La situación en Trujillo es crítica debido a la falta de agua potable. Desde hace una semana, los residentes de diferentes distritos enfrentan problemas graves para obtener el recurso hídrico.
La fila en el pozo número seis de Servicios de Agua Potable Y Alcantarillado de La Libertad (Sedalib) es un reflejo de esta crisis, donde los ciudadanos se ven obligados a esperar horas para llenar baldes y garrafones. La escasez de agua afecta tanto a las familias que deben recurrir a transportes improvisados, como a los que deben cargar agua a pie, como la señora Angélica, quien ha tenido que soportar largas distancias y dificultades económicas para conseguir agua.
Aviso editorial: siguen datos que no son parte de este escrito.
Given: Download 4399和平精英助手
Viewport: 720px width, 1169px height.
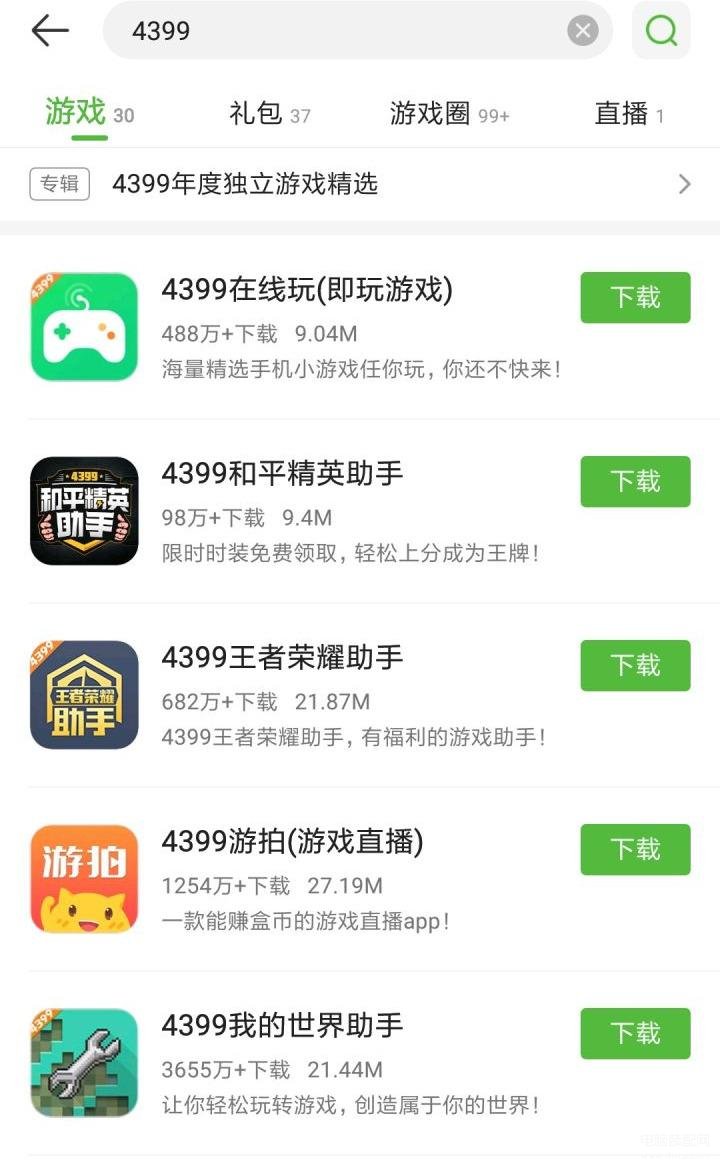Looking at the screenshot, I should [635, 481].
Impacto en la vida diaria de los residentes
La falta de agua no solo afecta la higiene personal, sino también las actividades diarias en los hogares. La señora Nancy, comentó que el costo de una cisterna es de 150 soles, un gasto considerable que agrava la situación económica.
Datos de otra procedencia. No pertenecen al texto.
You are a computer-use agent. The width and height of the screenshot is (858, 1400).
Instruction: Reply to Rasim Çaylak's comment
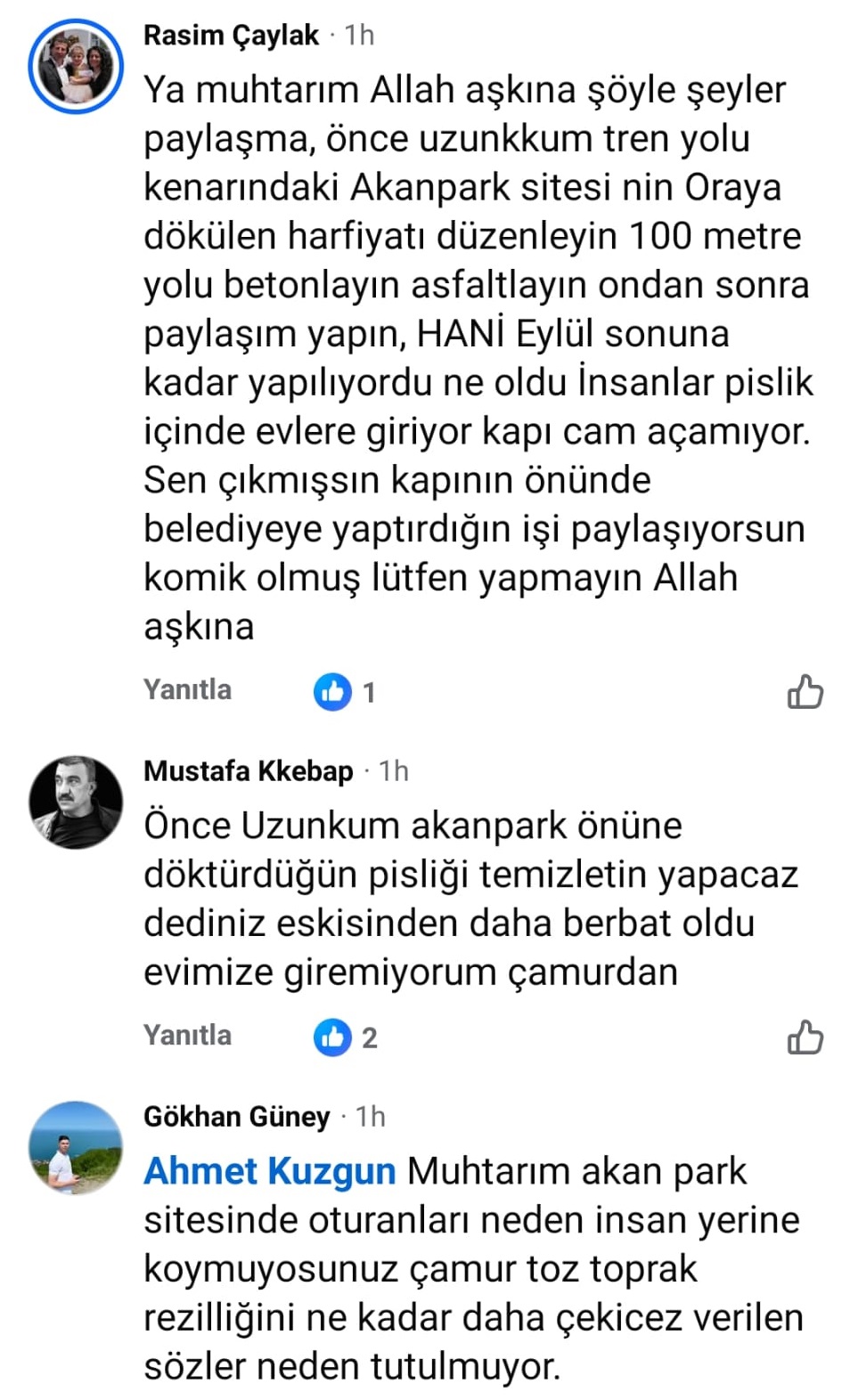tap(187, 689)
La escasez impide la limpieza adecuada, el lavado de alimentos y otras tareas esenciales. Los residentes de la segunda etapa de Arévalo y zonas aledañas enfrentan dificultades similares, sin acceso a camiones cisterna ni apoyo de la municipalidad.
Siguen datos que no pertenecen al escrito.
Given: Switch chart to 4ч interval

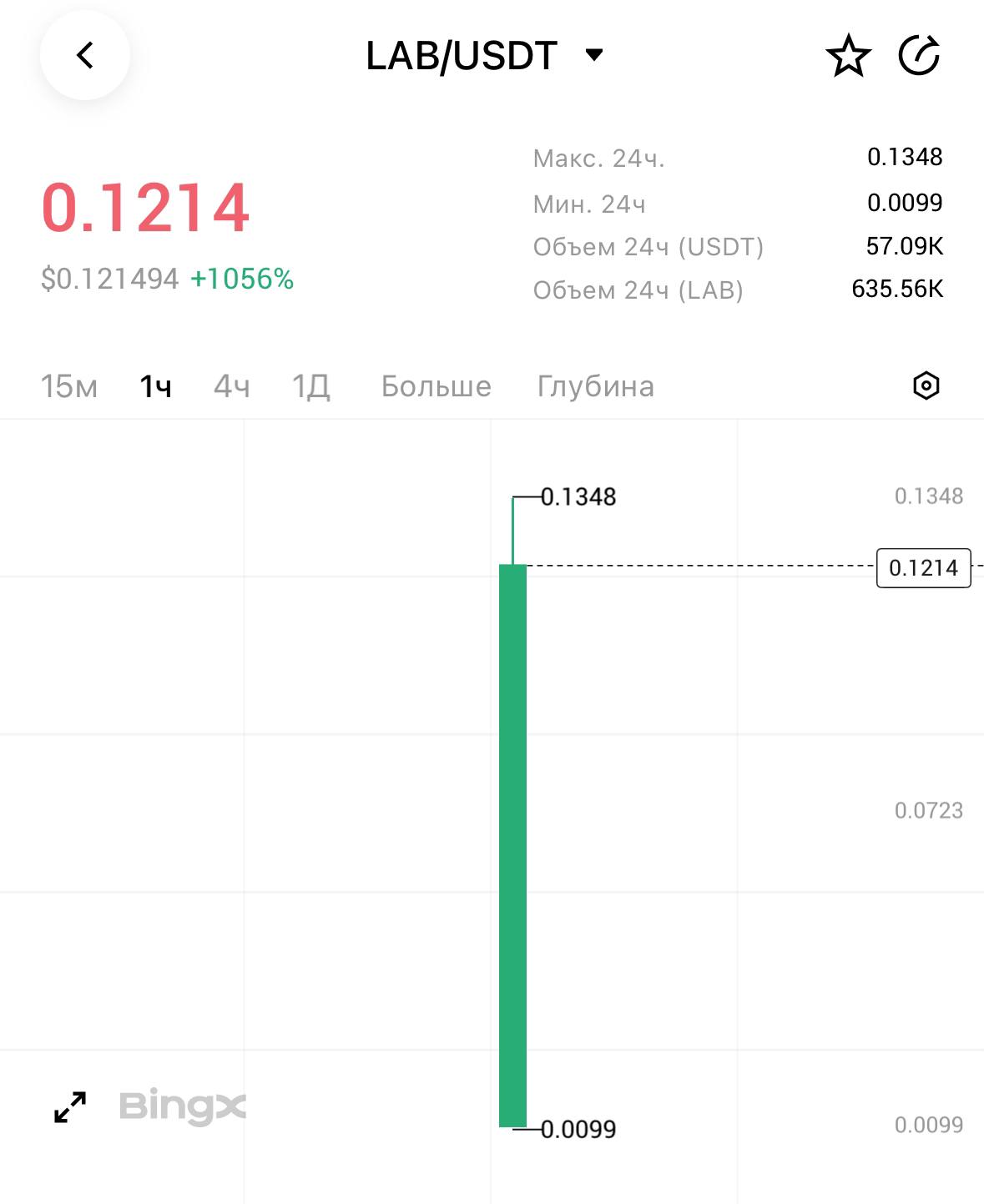Looking at the screenshot, I should pyautogui.click(x=232, y=386).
Problemas persistentes en el suministro de agua
A pesar de los esfuerzos por parte de Sedalib para mitigar la crisis, el problema persiste. La planta de tratamiento de Chavimochic, que abastece al 5% de la población trujillana, sigue sin producir agua suficiente.
La información de la Superintendencia Nacional de Servicios de Saneamiento (SUNAS) indica que no se restablecerá el suministro completo en todos los distritos de Trujillo por el momento. Las colas largas y el desabastecimiento en los pozos, como el número seis en la avenida Nicolás de Piérola y el pozo número cuatro en la avenida Los Laureles, son prueba de la urgencia de la situación.
Medidas temporales y esperanza para la solución
El pozo número seis en la avenida Nicolás de Piérola atenderá de 8 a 17 horas, y el pozo número cuatro también está disponible para el abastecimiento. Sin embargo, la crisis hídrica sigue sin una solución definitiva, y la población continúa enfrentando una dura realidad.
Las autoridades deben encontrar soluciones a largo plazo para evitar que esta situación se repita y para asegurar un suministro de agua estable para todos los trujillanos.